Presentada como película de clausura en las Giornate degli Autori del último Festival de Venecia, esta película -escrita, dirigida y protagonizada por Gianni Di Gregorio- gira en torno de un profesor jubilado, un hombre afable, atado a las rutinas y cultor del orden que vive muy tranquilo en Roma, disfruta de largos paseos por su barrio y de charlas con amigos en el bar, se entrega a pequeños coqueteos con una vecina y escribe con intermitencias un ensayo histórico que no avanza demasiado.
Esa calma que le brinda la autosuficiencia en esta etapa otoñal de su vida se ve súbitamente alterada cuando su hija, Sofía, regresa desde Alemania con sus dos hijos pequeños tras una crisis matrimonial. El marido, un atildado profesor universitario alemán, le ha sido infiel. Y ella, en consecuencia, ha decidido marcharse. La convivencia forzada convierte a la casa del protagonista en un espacio de tensiones, reproches y afectos contradictorios, una línea argumental clásica, propia de cientos de comedias televisivas.
Di Gregorio utiliza esos pequeños conflictos domésticos para reflexionar sobre la fragilidad de los equilibrios emocionales, el paso del tiempo y el peso de los vínculos familiares, que en este caso lo involucran en un caos inesperado que altera su apacible día a día pero al mismo tiempo lo cargan de una energía y un colorido que últimamente no estaban teniendo.
Nacido en Roma en 1949, este experimentado artista italiano tiene un frondoso currículum como guionista. Su trabajo más notable en ese rubro es sin dudas el que hizo para Gomorra, la elogiada película de Matteo Garrone, que llevó al cine un exitoso libro de Roberto Saviano). Recién debutó como director en 2008, al borde de los 60 años.

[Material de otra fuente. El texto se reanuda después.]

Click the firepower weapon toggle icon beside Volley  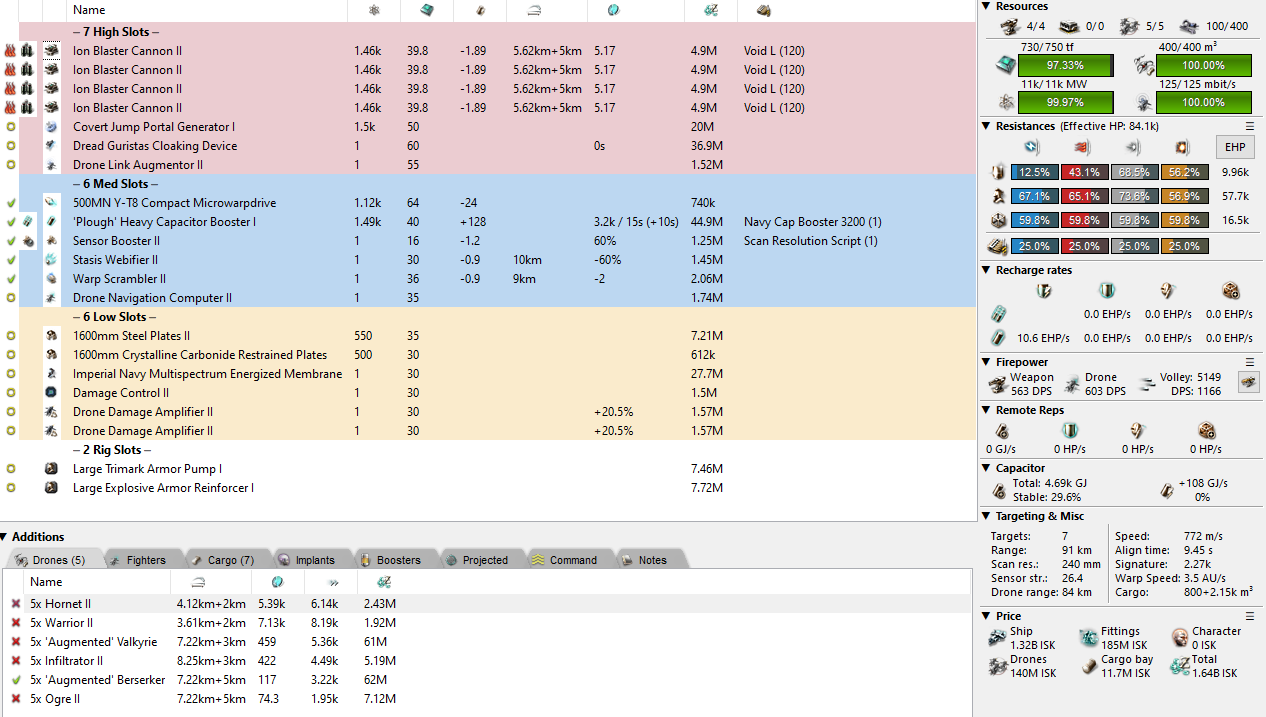[1248, 381]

A partir de allí escribió y dirigió media docena de largometrajes que tienen características más o menos similares. El de Di Gregorio es un cine sobrio y convencional. En el caso de Hagas lo que hagas, está mal, la comedia aparece más como resultado de la observación que de la apelación expresa al gag. Más de una vez, los silencios y los gestos mínimos tienen en este film ligero tanto peso como los diálogos. El estilo de su director tiene mayormente un tono didáctico y está matizado por la melancolía y una leve ironía.
Disruptivo y contradictorioPero la familia aparece esta vez como una fuerza disruptiva y contradictoria: aquello que da sentido a la vida del protagonista es, al mismo tiempo, lo que amenaza con desestabilizarla. El enfoque de Di Gregorio para contar ese desajuste es, de todos modos, amable: las relaciones de los protagonistas están vivas, cargadas de afecto y a veces de mínimos desbordes, pero también de desgaste. Pueden proteger y asfixiar al mismo tiempo, pero no hay gravedad ni dramatismos excesivos en la historia.

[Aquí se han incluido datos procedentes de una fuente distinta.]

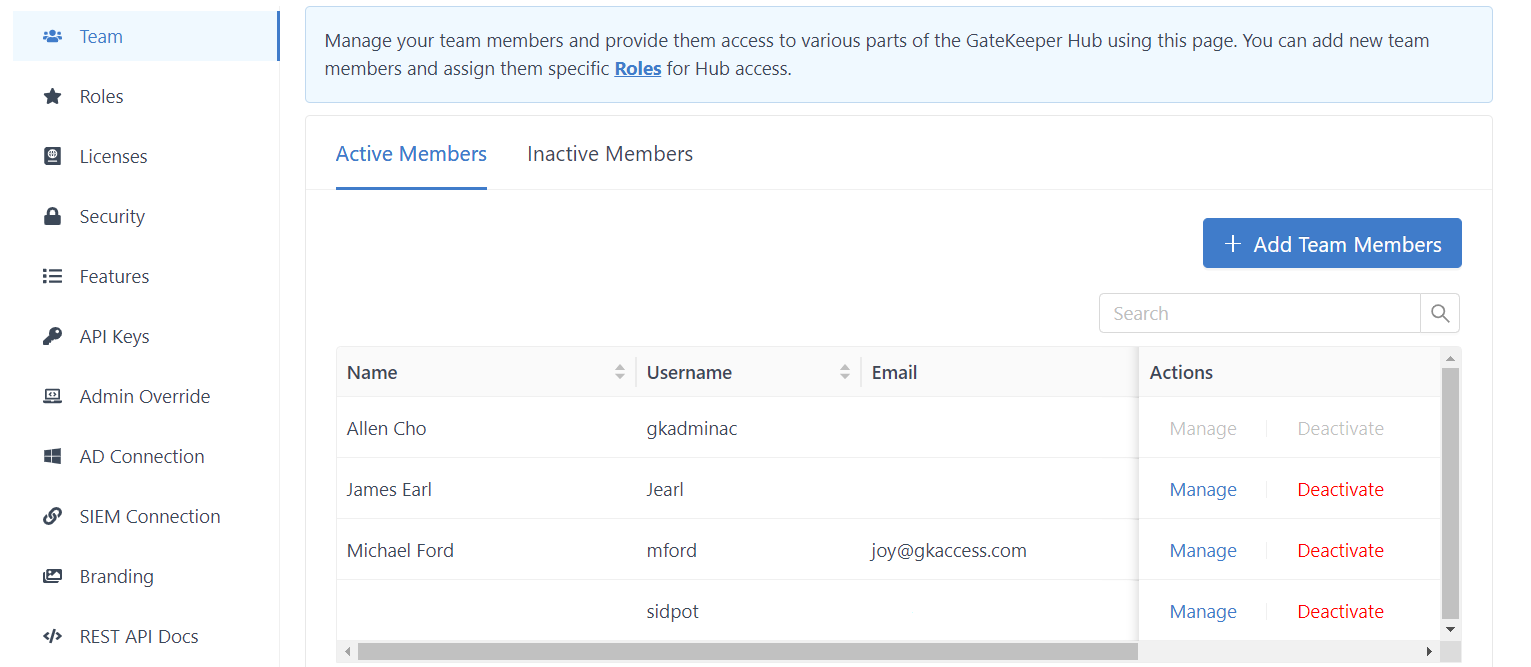
Task: Click the search magnifier button
Action: [x=1439, y=313]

Se trata, en definitiva, de una película que trabaja sobre tópicos muy transitados en el cine -el amor, la vejez, las segundas oportunidades- con candidez, sin una pizca de cinismo. Y que encuentra sus límites más evidentes en la falta de originalidad: tanto formal como temáticamente, apela a los lugares comunes, busca con fruición la identificación más directa con el espectador, descarta abiertamente cualquier riesgo o provocación y por ende se vuelve por momentos monótona y predecible.

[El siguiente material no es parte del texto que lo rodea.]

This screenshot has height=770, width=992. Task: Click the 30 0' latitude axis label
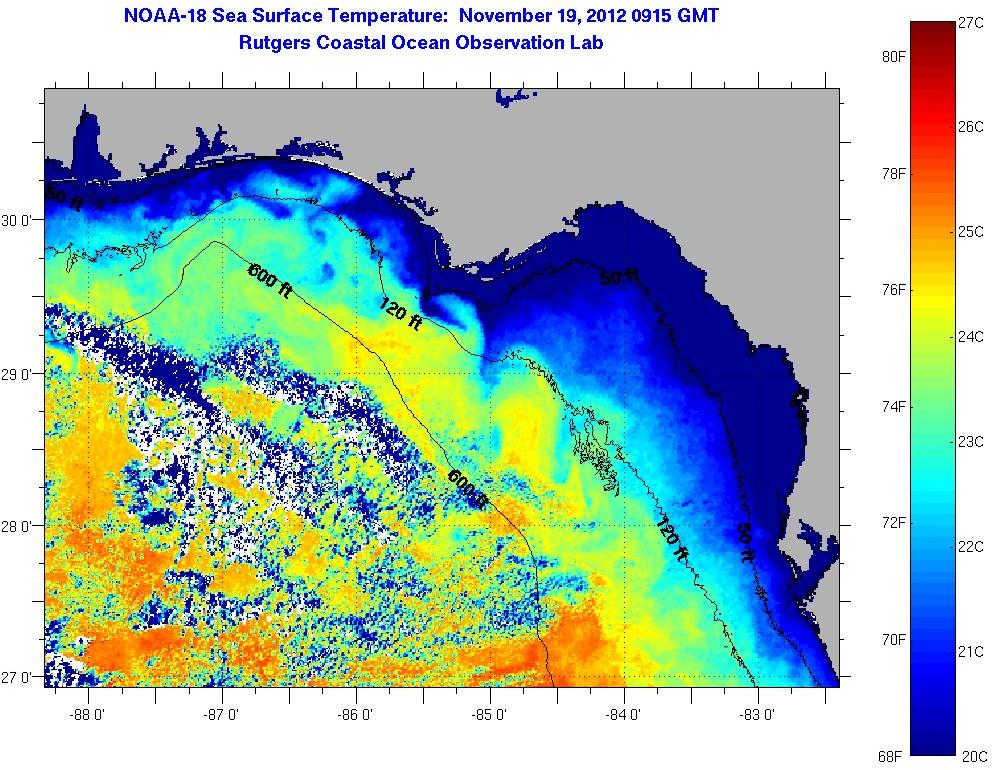click(20, 220)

El propio Di Gregorio ha definido con claridad las características de su cine en una entrevista con la web italiana Taxidrivers: “Siempre intento simplificar las cosas porque ya me imagino la reacción de los productores antes de empezar. Pero al final suelen quedar conformes porque mis películas cuestan poco y generan ingresos”.